I was born in Lima, Peru on March 12, 1954. My father was of Irish Scottish descent, and he too was born in Peru. My mother is Scottish, and had gone to Lima after the war to teach at a girl's school, and to escape the climate in Western Scotland. My father's family had been in Peru since the 1860's. My great great grandfather had been a ship's doctor and had settled in Peru as a coffee planter. Some of his children married Peruvians and others married British. I come from the British side. I had a comfortable upbringing with servants at home, and a mother who took me swimming and horse riding, and I suspect I was pretty spoilt. I went to the English school in Lima; spoke English with my family and Spanish the rest of the time. I loved being in Lima. I have vivid memories of when my Mother took me shopping at the market; it had a real grittiness. With all the varied produce and livestock, there were intensely rich colours all around, Also there were strange smells and usually vultures would hang around, scavenging, looking sinister. One year, when the Humboldt Current moved away, and there were no fish in the sea, the market had the added sights of starving pelicans standing in groups trying to get food, themselves being eyed by the vultures. There was a richness of life in Lima which I greatly appreciated.

When I was thirteen I was sent to boarding school in England. I went to Rugby School, where my father had been. I do not think that my father enjoyed school one bit, but I did not have a bad time there. I was at that age when I wanted something different, and after the first wrench of being separated from my family, I settled in quite well. I was there from 1967 till 1972. I spent my holidays from school with a guardian. She was an extremely eccentric artist friend of my father's who lived in an ancient house in the Kentish countryside. I loved being there. We would hunt rabbits with her Jack Russell terriers, and went on sketching expeditions together. It was at this time that I began to become really interested in painting. I was 17 when I decided to go to art school.

I spent one year at Kingston Polytechnic doing a Foundation Course in Art, and then moved on to Bristol to do a Bachelors Degree in Fine Art, Painting. Bristol was a particularly bad Art College while I was there. It was glumly uninspiring, and full of tired, bored and bitter tutors. I spent most of my last year painting alone in my bed sitting room. To be fair the one thing I did learn at Bristol was drawing, and that was really good. It was at this time that I began to come out of the closet as a gay man. On leaving the college with a mediocre degree, I went to London. Unable to earn a living as an artist, I took a course to become a London Blue Badge Tour Guide. I began a pattern of painting in the winter and guiding in the summer. I travelled a lot. I started doing tours in Britain, and then moved on to Spain, then Scandinavia, and finally all over Europe.

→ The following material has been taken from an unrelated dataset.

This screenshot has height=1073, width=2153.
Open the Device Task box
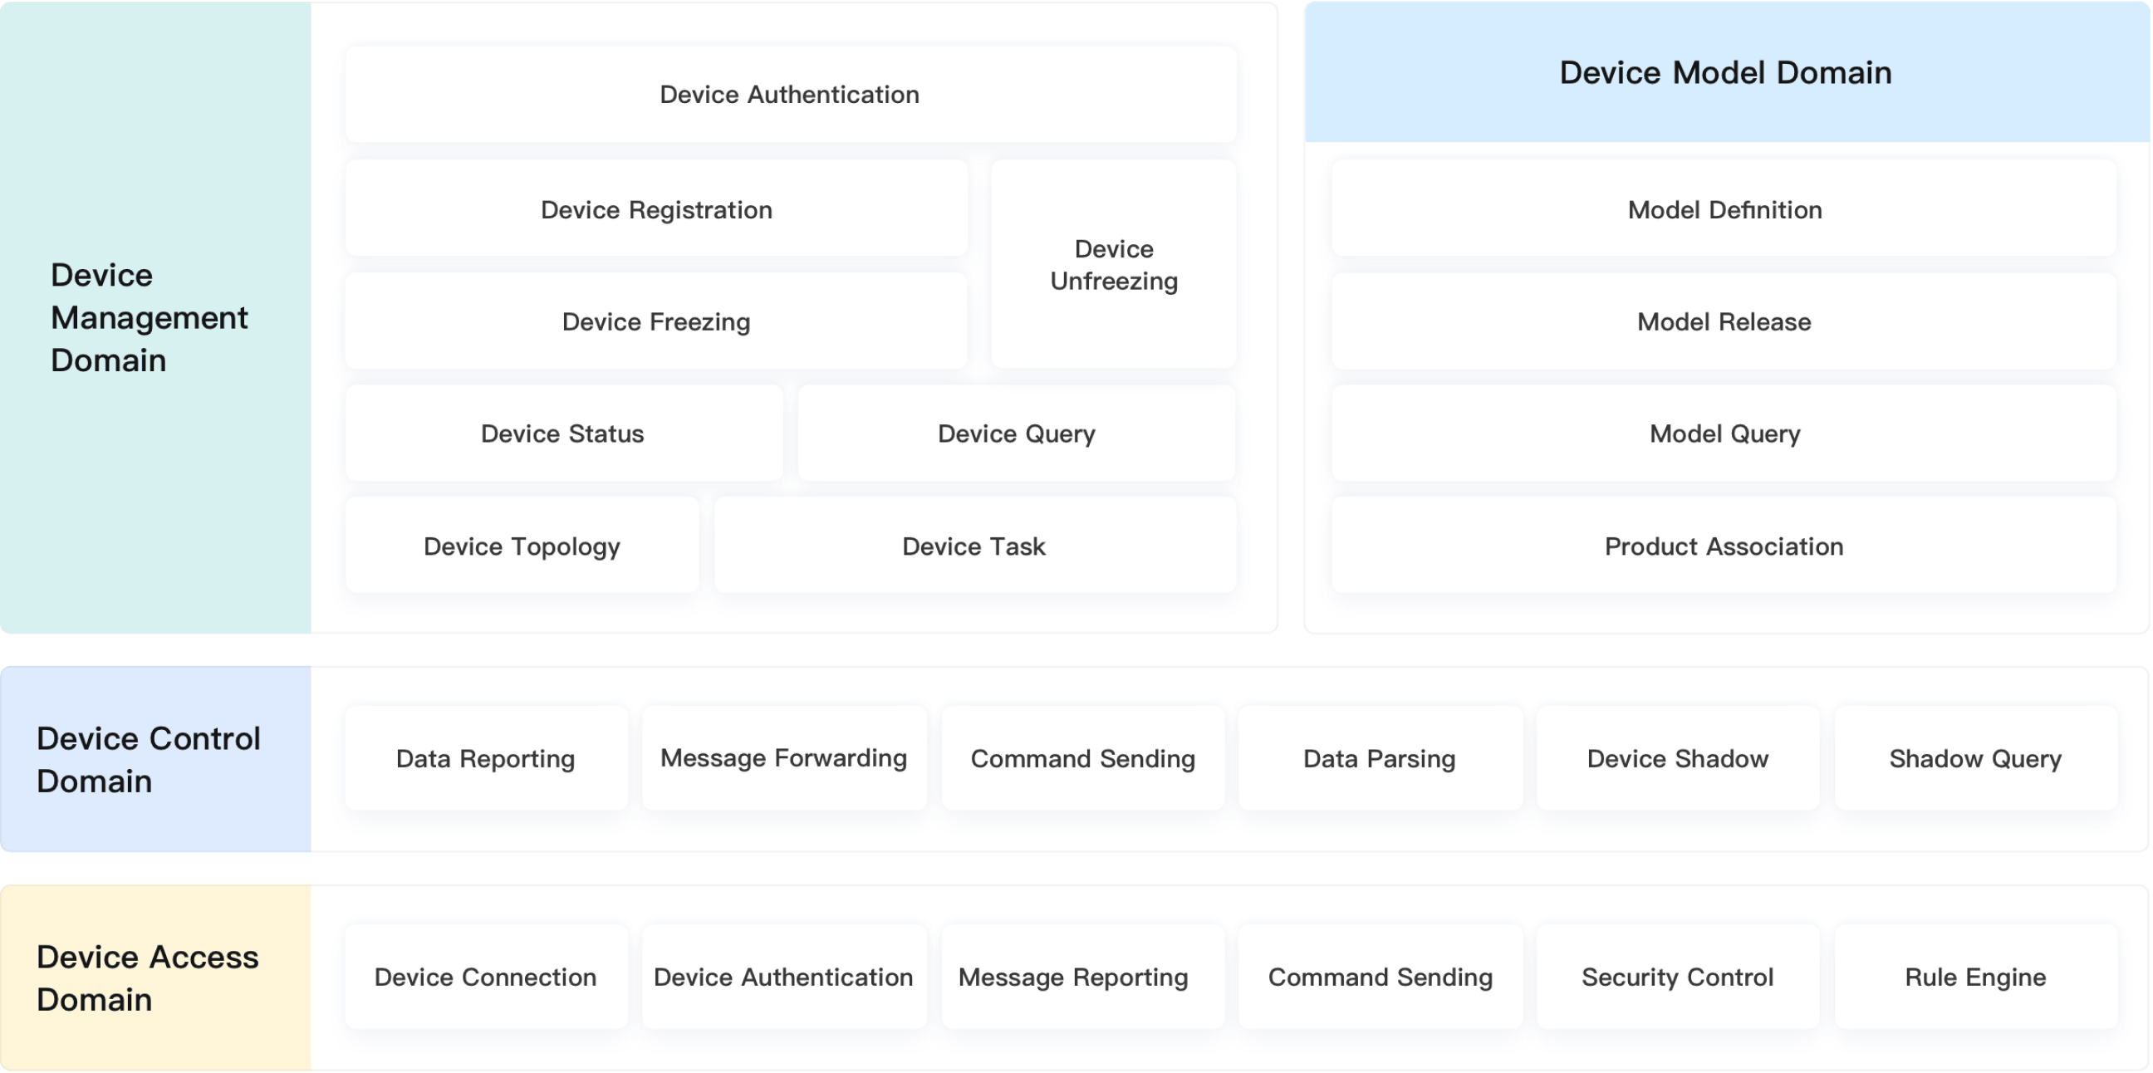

On leaving Art School my painting was pretty rootless. I explored abstraction, and I tried to follow the prevalent fashions of the day. I eventually returned to figurative work in the early 1980's, and have been there, quite happy, ever since. In 1984 there began a four-year painting hiatus, while I worked in a rather high-powered job for a tour company, contracting hotels all over Europe. This involved my travelling for about six months of the year. In 1988 I burnt out and moved to Canada, giving up the travel work altogether. I had visited Canada in January 1987, and found it no more than very cold, and could not understand living in this country at all. On a second visit, it improved a great deal, and I moved here in June 1988. In 1989 I began to paint with some more success, doing, since my studio was at home, mostly watercolours. Since then I have painted and exhibited on a regular basis. I now have a spouse (thanks to Ontario's progressive laws); a studio and I feel very comfortable. As a child in Peru I was always a "gringo", and felt like a visitor. In England the feeling was similar since my Peruvian upbringing made me feel foreign. However, here in Toronto, where so many of us are immigrants, or closely descended from one, I feel totally at home.